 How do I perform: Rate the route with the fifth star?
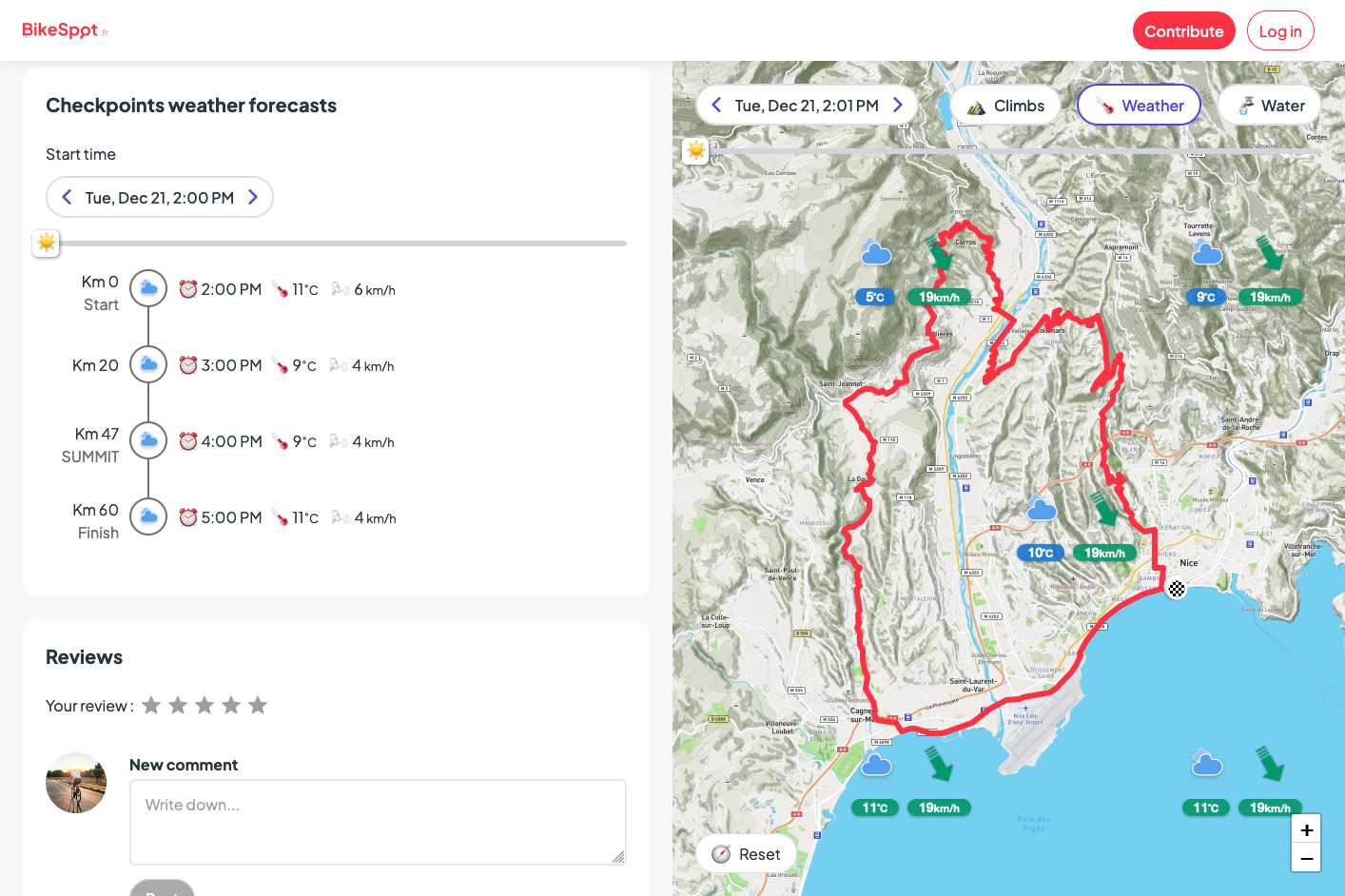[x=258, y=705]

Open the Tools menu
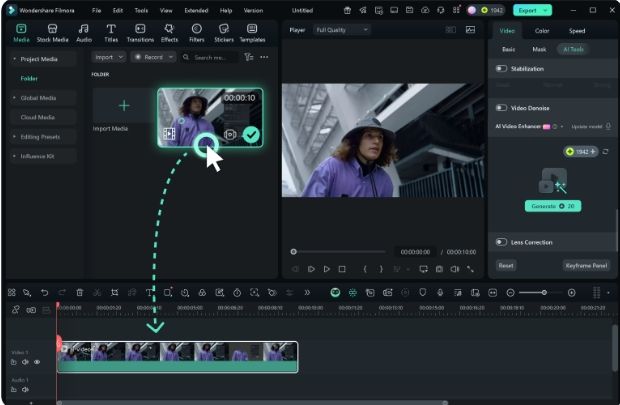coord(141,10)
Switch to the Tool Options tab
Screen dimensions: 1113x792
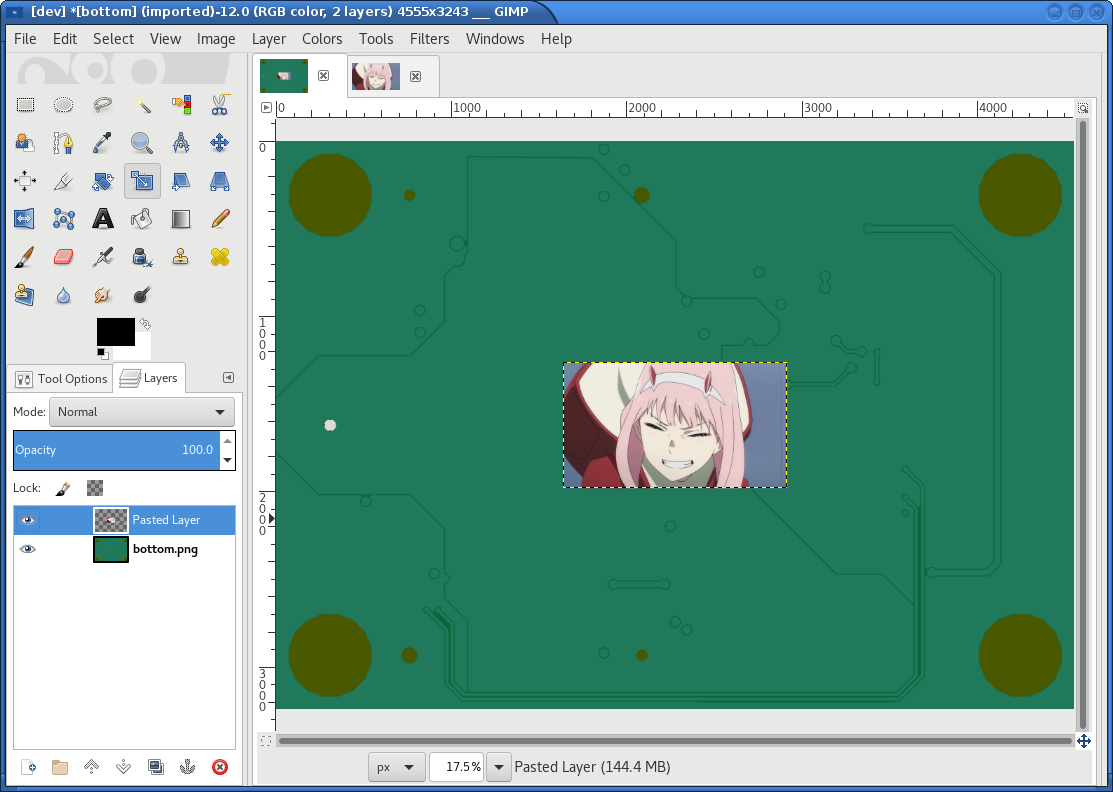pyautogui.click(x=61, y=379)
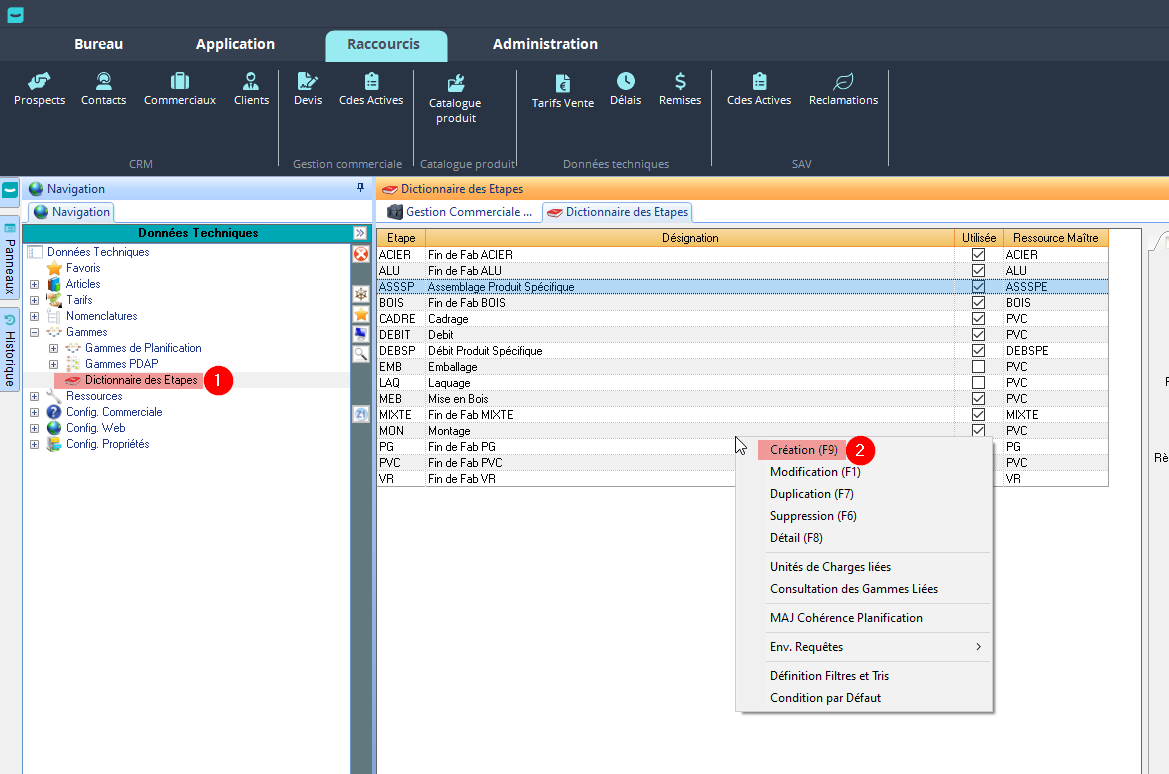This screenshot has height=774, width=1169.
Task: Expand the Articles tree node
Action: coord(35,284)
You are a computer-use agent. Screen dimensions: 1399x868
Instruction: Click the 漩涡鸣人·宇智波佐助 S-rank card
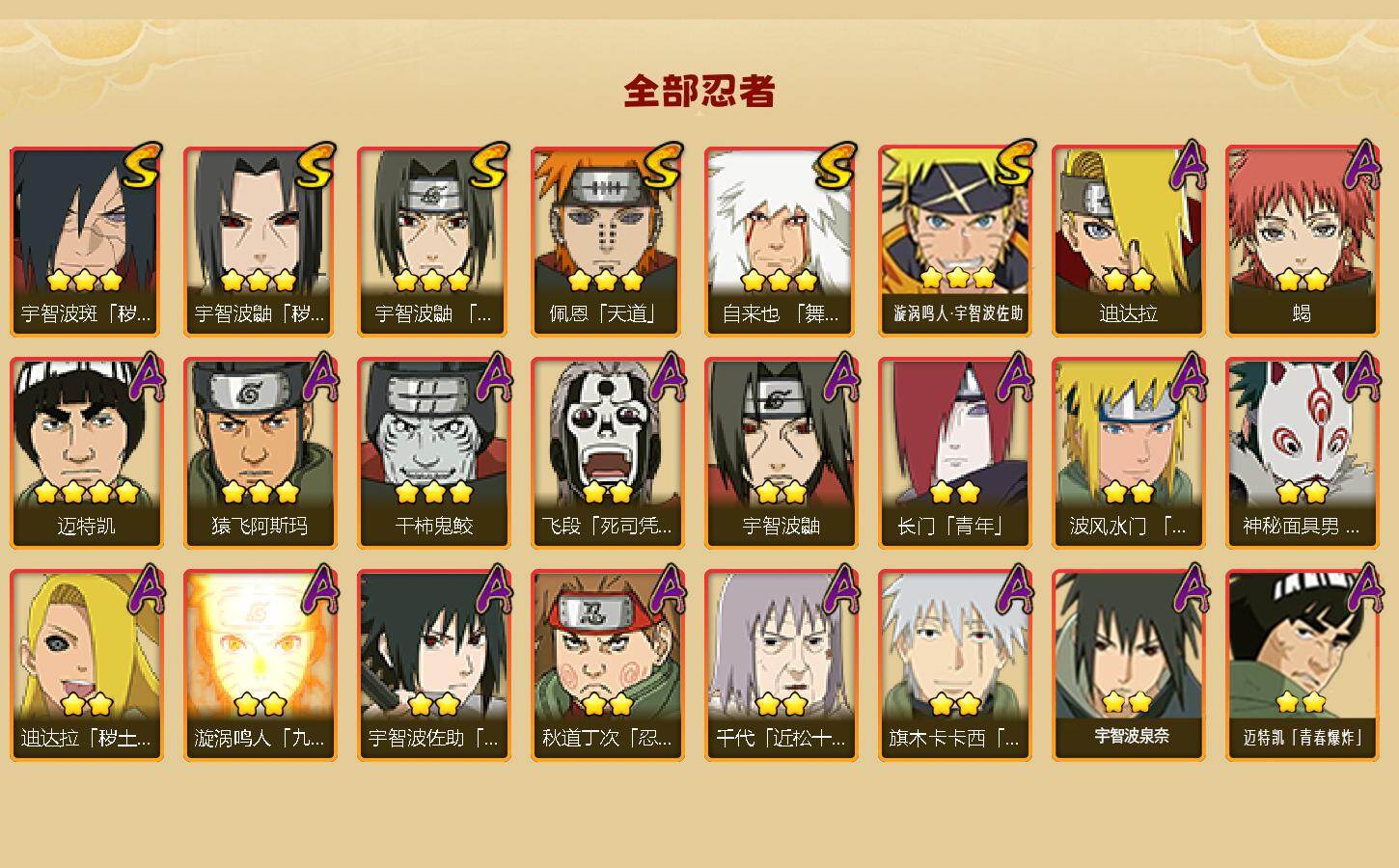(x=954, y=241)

◆ ◆ ◆ ◆ ◆

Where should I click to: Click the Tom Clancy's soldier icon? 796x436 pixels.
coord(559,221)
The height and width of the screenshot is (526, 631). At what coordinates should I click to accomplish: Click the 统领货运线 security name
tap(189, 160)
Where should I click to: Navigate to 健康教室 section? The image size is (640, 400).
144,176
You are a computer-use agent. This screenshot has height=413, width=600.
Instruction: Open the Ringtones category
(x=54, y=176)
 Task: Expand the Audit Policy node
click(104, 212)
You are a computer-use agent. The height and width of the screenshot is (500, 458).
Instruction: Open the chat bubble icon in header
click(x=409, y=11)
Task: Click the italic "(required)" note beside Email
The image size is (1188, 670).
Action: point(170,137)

◆ ◆ ◆ ◆ ◆

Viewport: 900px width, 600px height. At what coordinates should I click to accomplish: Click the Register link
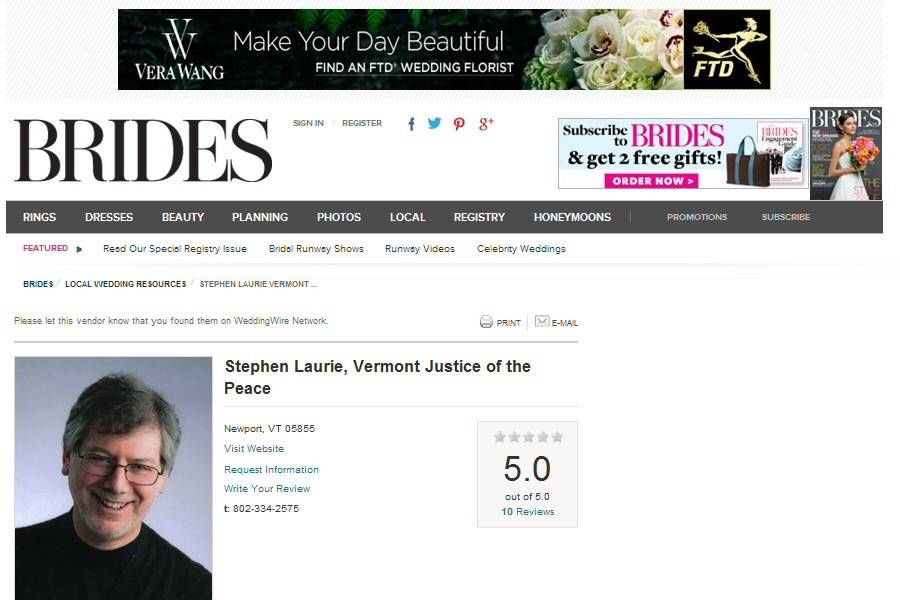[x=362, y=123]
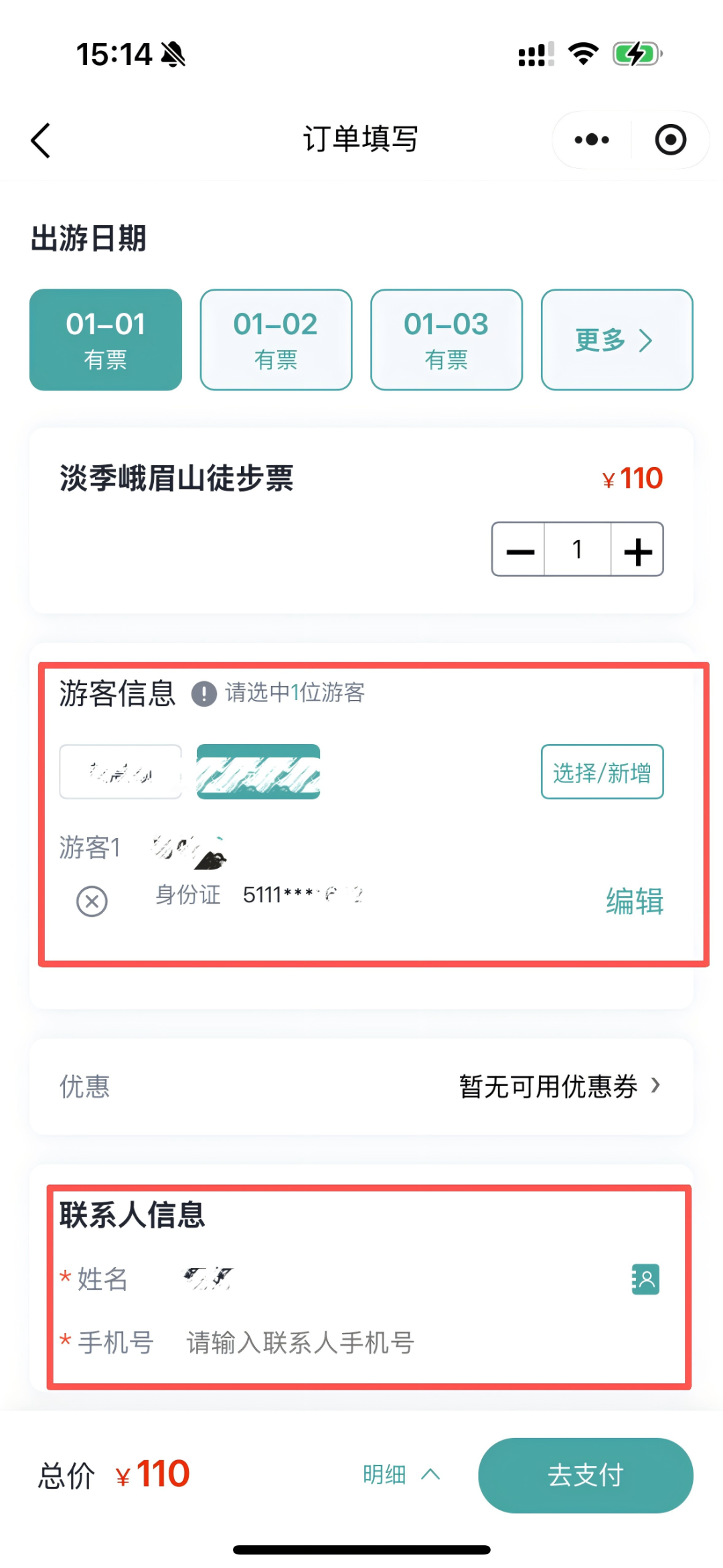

◆ ◆ ◆ ◆ ◆

TASK INSTRUCTIONS =
All lines above in which the word "computer" occurs should be identified and copied.

RESULT OF THE EXERCISE =
You are a computer-use agent. Screen dimensions: 1399x868
You are a computer-use agent. This screenshot has height=413, width=600.
You are a computer-use agent. The height and width of the screenshot is (500, 458).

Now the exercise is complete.